Tom McPhail, director of public affairs at the lang cat, a pensions consultancy, said: “Whether it actually leads to economic growth will also depend on if pension scheme trustees can be convinced to support the plan to pump money into infrastructure and unlisted assets. And that’s a big if. The idea that the government has spotted an investment opportunity that the entire pensions industry has previously missed seems like wishful thinking.”

Investing in private equity, is specialised and research heavy. As well as hefty annual management fees it can include performance fees of 20 per cent over what is known as a hurdle rate.

There may be other fees involved as some of the research and investment admin is carried out by third party companies.

Performance fees operate over a hurdle rate, this means the manager gets zero performance fee until the fund has met a set level of growth, and for private equity this can be seven to eight per cent per year.

These types of fees means trustees, the people who are paid to oversee the investments and act on behalf of savers, often avoid investing in them.

There is an argument that costs could come down as pension funds plough more money into them.
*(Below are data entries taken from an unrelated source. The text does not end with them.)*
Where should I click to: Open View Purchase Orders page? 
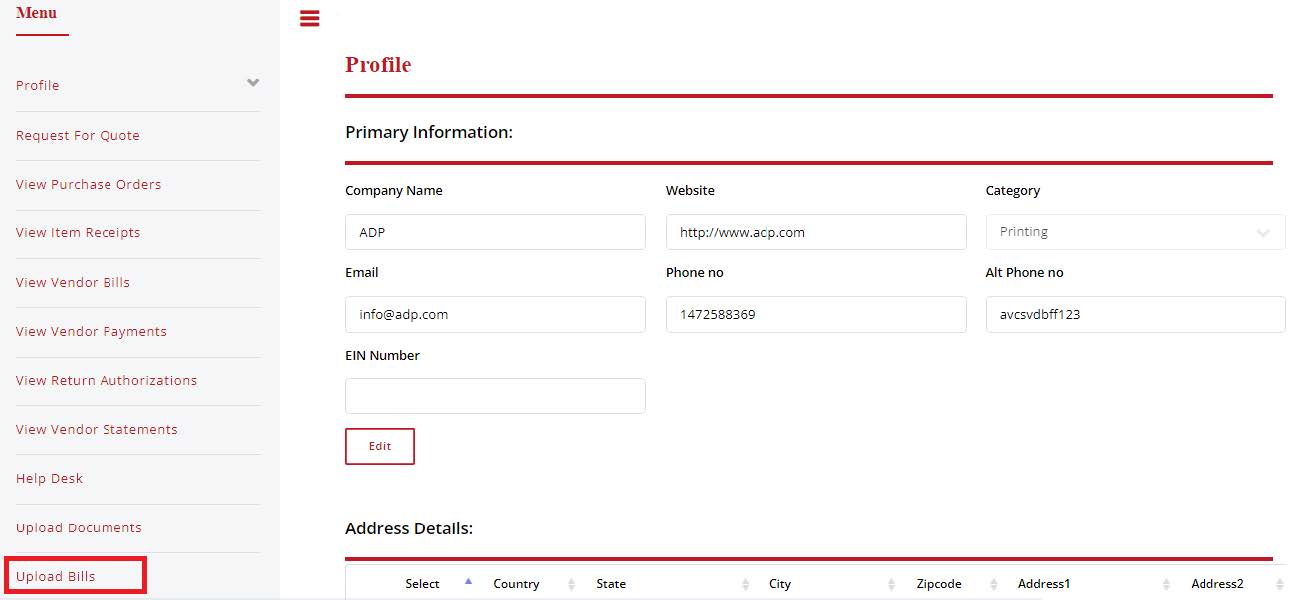pos(88,185)
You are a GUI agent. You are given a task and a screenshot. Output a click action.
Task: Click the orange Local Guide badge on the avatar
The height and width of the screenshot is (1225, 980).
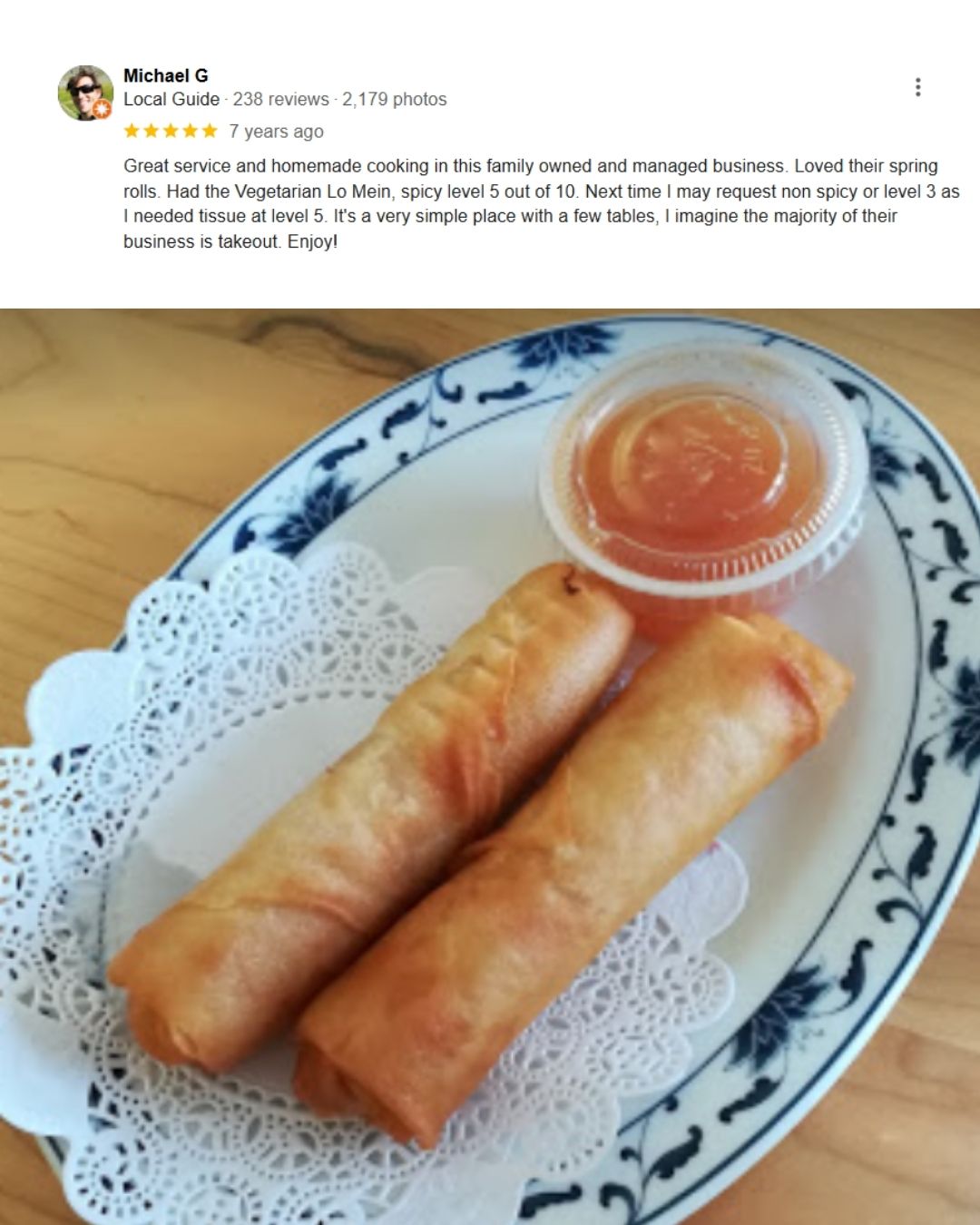coord(102,110)
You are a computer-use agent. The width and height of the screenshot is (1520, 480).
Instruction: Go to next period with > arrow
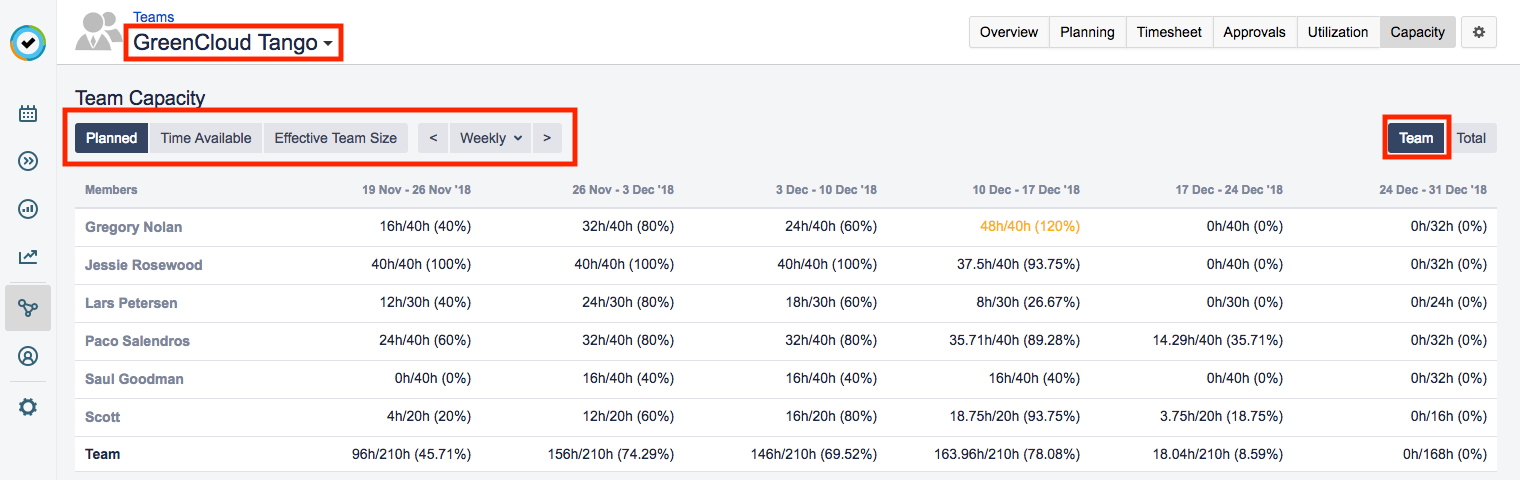547,138
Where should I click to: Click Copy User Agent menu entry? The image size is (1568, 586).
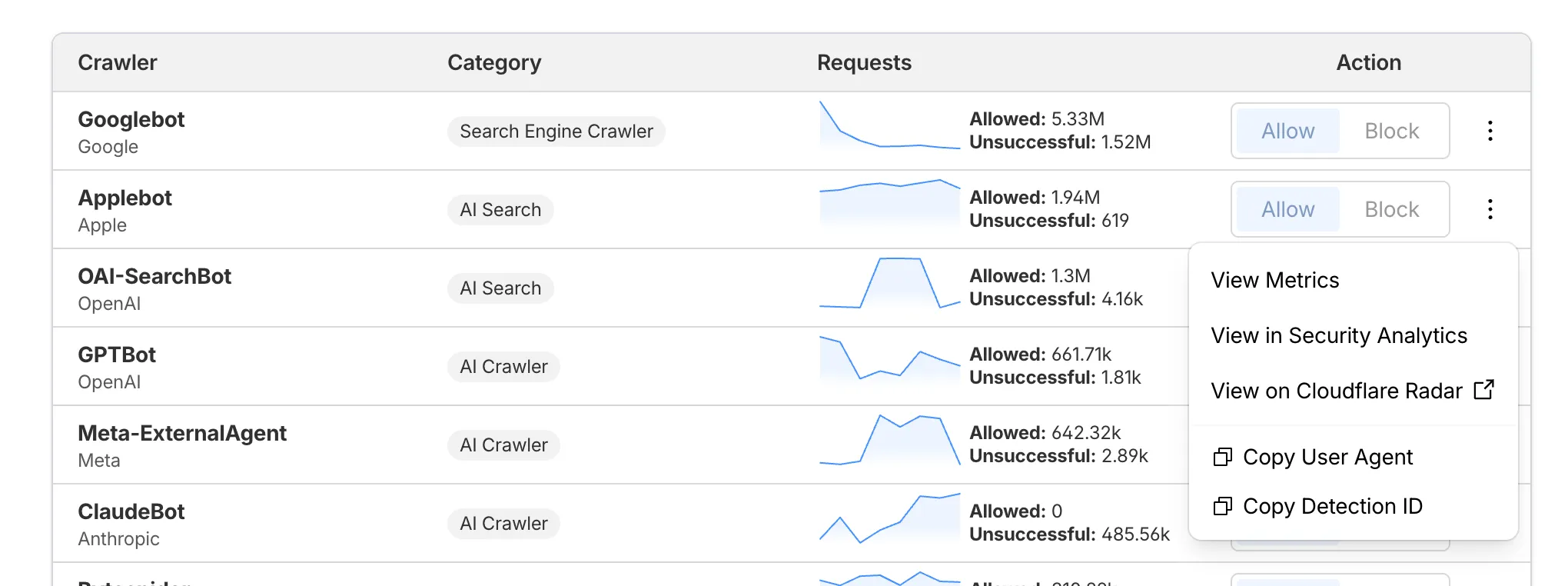click(1328, 457)
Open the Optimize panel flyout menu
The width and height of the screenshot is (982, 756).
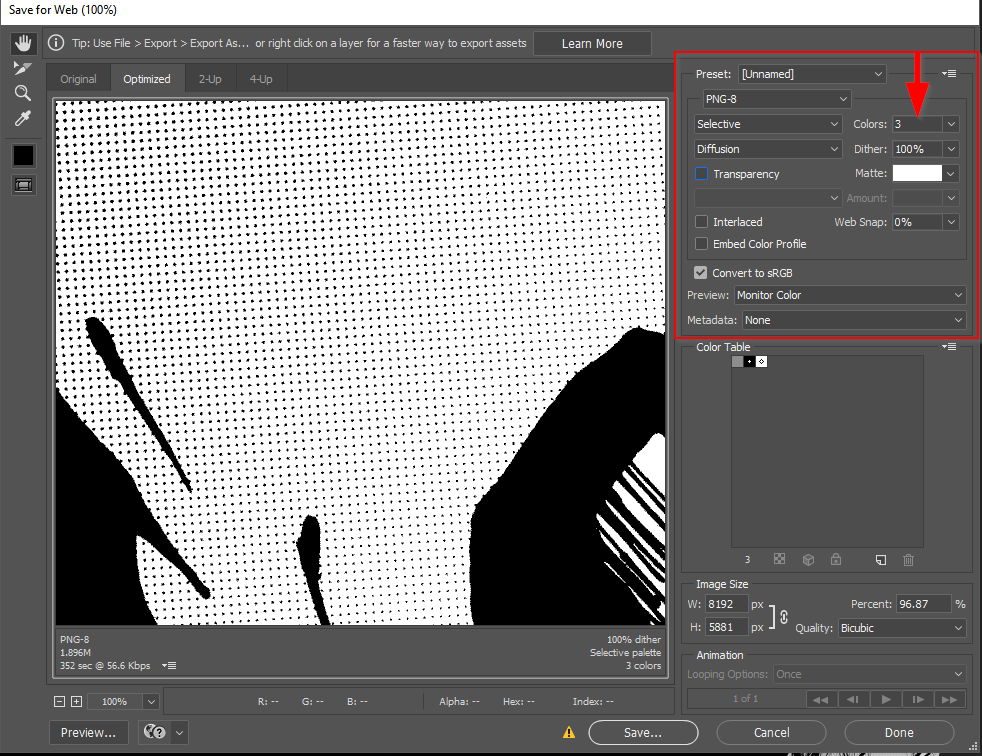pos(950,74)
At a pensions conference last monthly Louis Taylor, chief executive of the British Business Bank (BBB), urged pension providers to invest more in UK private equity.

“The UK has world class innovation ecosystem and our entrepreneurial culture, whic generates some of the most exciting investment potential.”

Taylor, who spoke at the Pensions and Lifetime Savings Association’s (PLSA) in Liverpool cited examples of breakthrough British companies such as Revolut and Lendable, and Accurx, a system used to book Covid vaccines.

“Companies like these are key to driving future growth and prosperity in our economy.

“Of course, people concerned about their own retirement income.” “But I am sure they will also want to know that the way their money is invested will support the economy and companies from which their children and grandchildren will benefit in future, through employment and growth.”